STATE OF FLORIDA
DIVISION OF ADMINISTRATIVE HEARINGS
DIVISION OF FLORIDA LAND SALES ) AND CONDOMINIUMS, )
)
Petitioner, )
)
vs. ) CASE NO. 78-2210
)
GARY STEINMAN, )
)
Respondent. )
)
RECOMMENDED ORDER
Pursuant to notice an administrative hearing was held in the above styled cause on July 24, and July 25, 1979, before Delphene C. Strickland, Hearing Officer of the Division of Administrative Hearings, beginning at 1:00 p.m. on July 24, 1979. The record was closed on September 2, 1979, upon receipt of exhibits agreed to be furnished by Respondent. A transcript of said hearing was received by the Division of Administrative Hearings on September 4, 1979.
APPEARANCES
For Petitioner: William A. Hatch, Esquire
Department of Business Regulation 725 South Bronough Street Tallahassee, Florida 32301
For Respondent: John W. McWhirter, Jr., Esquire
Post Office Box 2150 Tampa, Florida 33601
ISSUE
Whether the certificate of registration as a salesman of Respondent, Permit 2000S, should be revoked or suspended, or whether Respondent should be fined.
FINDINGS OF FACT
The Respondent, Gary Steinman, was a licensed lot salesman, who worked as an employee of Suncoast Highland Corporation for about eight (8) years prior to October, 1978. Respondent had begun to work as a salesman at Shadow Run, a subdivision owned by Suncoast Highland Corporation, in November of 1974. Shadow Run is the subdivision involved in the Administrative Complaint filed herein.
Respondent Steinman made application for renewal of his Land Sales Board license in August of 1978, but said license was not renewed for the reason that the broker bad not renewed his license.

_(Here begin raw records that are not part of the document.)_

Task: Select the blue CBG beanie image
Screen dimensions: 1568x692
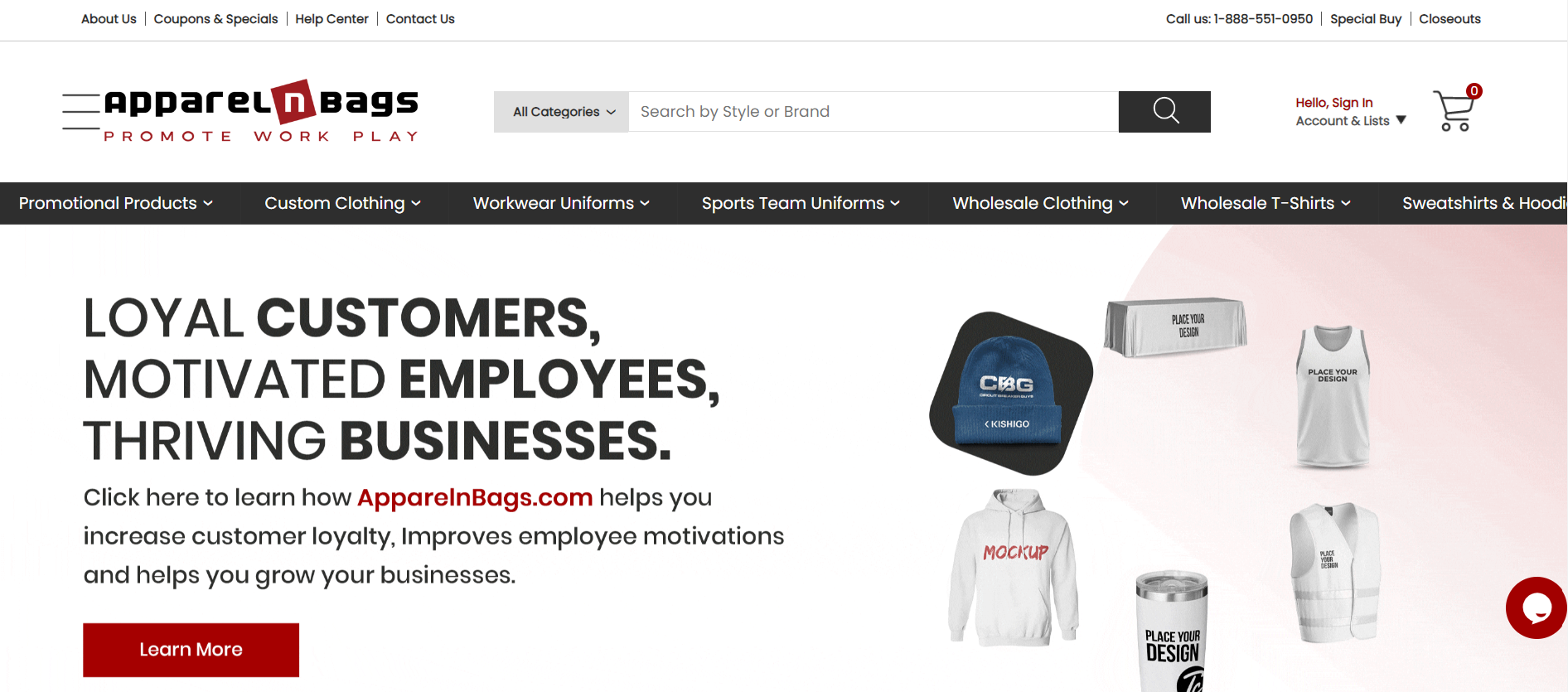Action: coord(1010,393)
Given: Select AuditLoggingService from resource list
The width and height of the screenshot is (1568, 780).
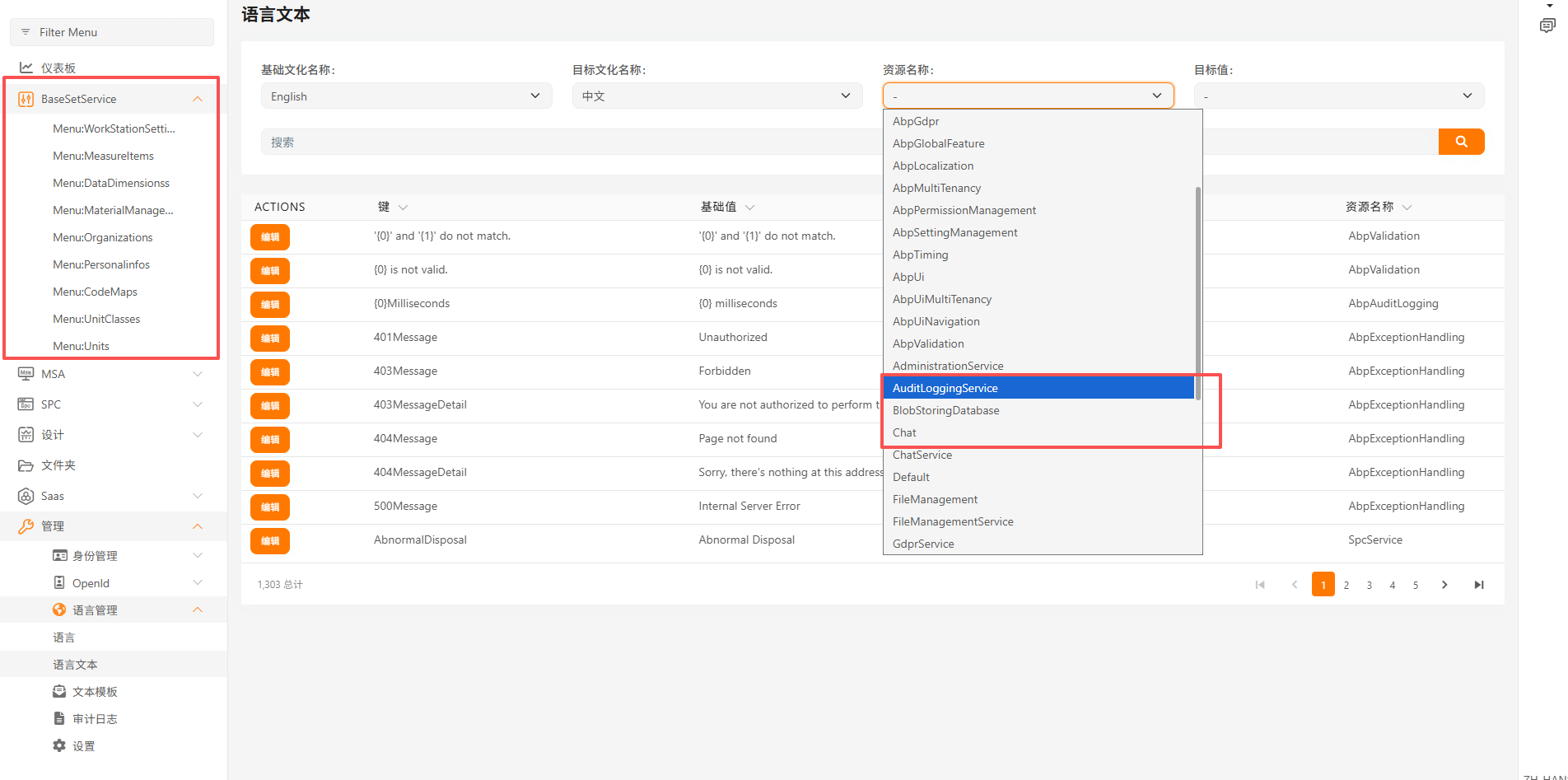Looking at the screenshot, I should (945, 388).
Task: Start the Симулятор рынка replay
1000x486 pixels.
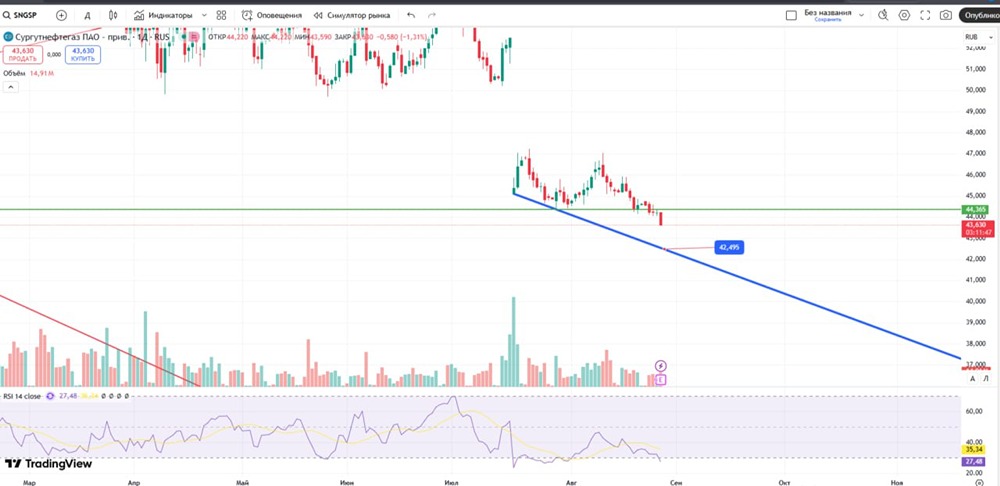Action: pos(351,15)
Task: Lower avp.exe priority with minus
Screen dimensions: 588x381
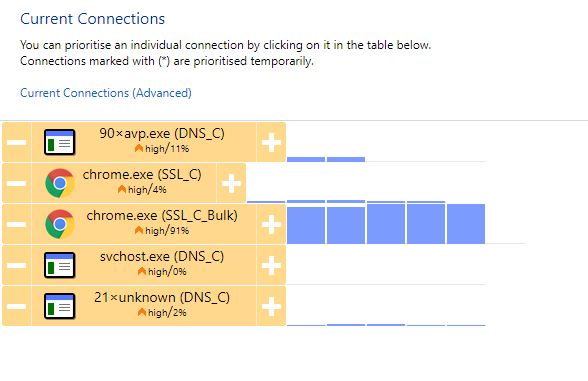Action: (x=16, y=142)
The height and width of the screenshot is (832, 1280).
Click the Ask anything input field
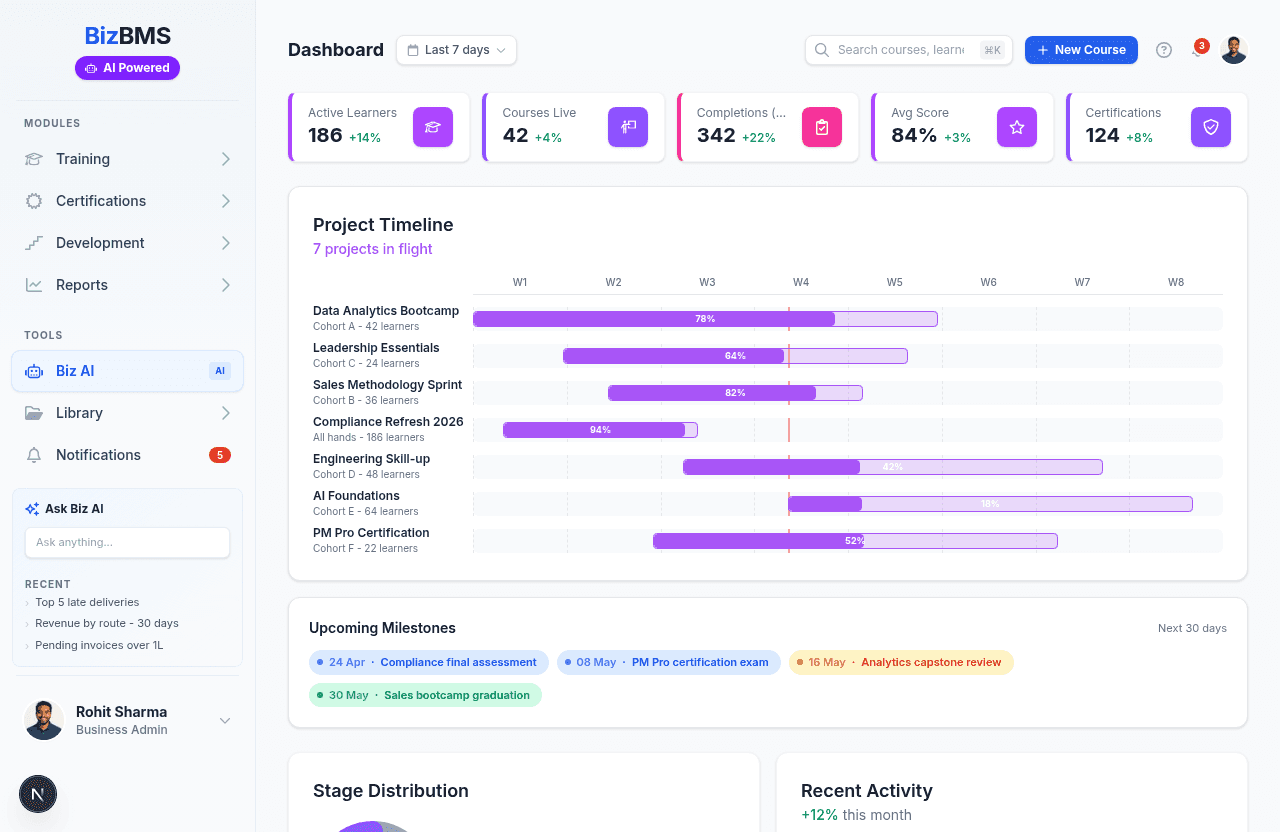pyautogui.click(x=127, y=542)

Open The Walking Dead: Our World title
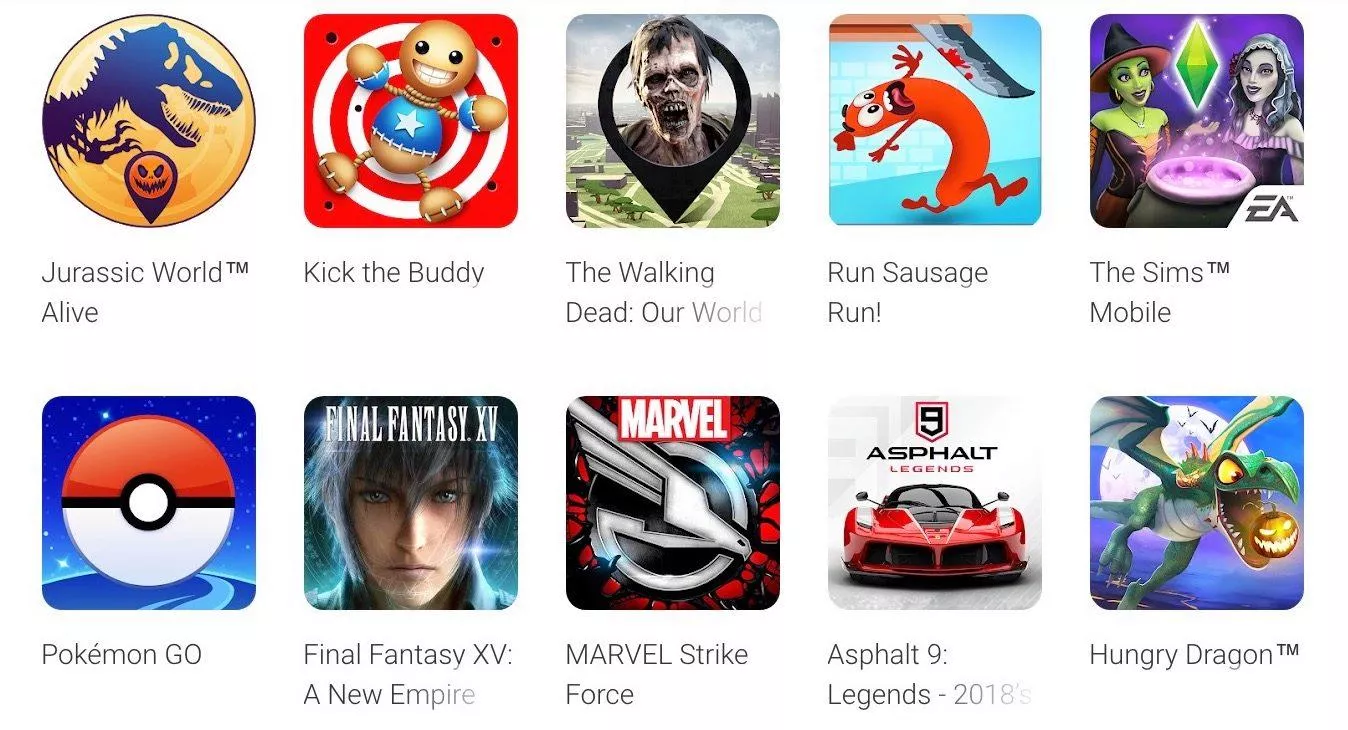click(664, 292)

Respondent Steinman has had a suspended license since October of 1978, and has not been selling since that time.
On or about October 18, 1978, a notice to show cause why the Petitioner Division should not suspend or revoke the license of Respondent or impose a fine of not more than $1,000.00 was served on Respondent Steinman. A request for an administrative hearing was entered by Respondent's Counsel.
Respondent Steinman, as an employee of Suncoast Highland Corporation, attempted to sell and sold lots in Shadow Run subdivision from November of 1974, to October, 1978.
Mr. and Mrs. Fred Reed purchased a lot from Respondent, built a home upon it, and moved into the Shadow Run subdivision in November of 1975. Prior to the purchase of their lot, the Reeds were furnished a colored advertising map of the subdivision by Respondent Steinman indicating that underground utilities would be furnished the subdivision, that tennis courts and a boat ramp would be built in a recreational park, that the Lake Grady Road and Bridge District would be formed, and that assessments would be levied at a future date against each lot.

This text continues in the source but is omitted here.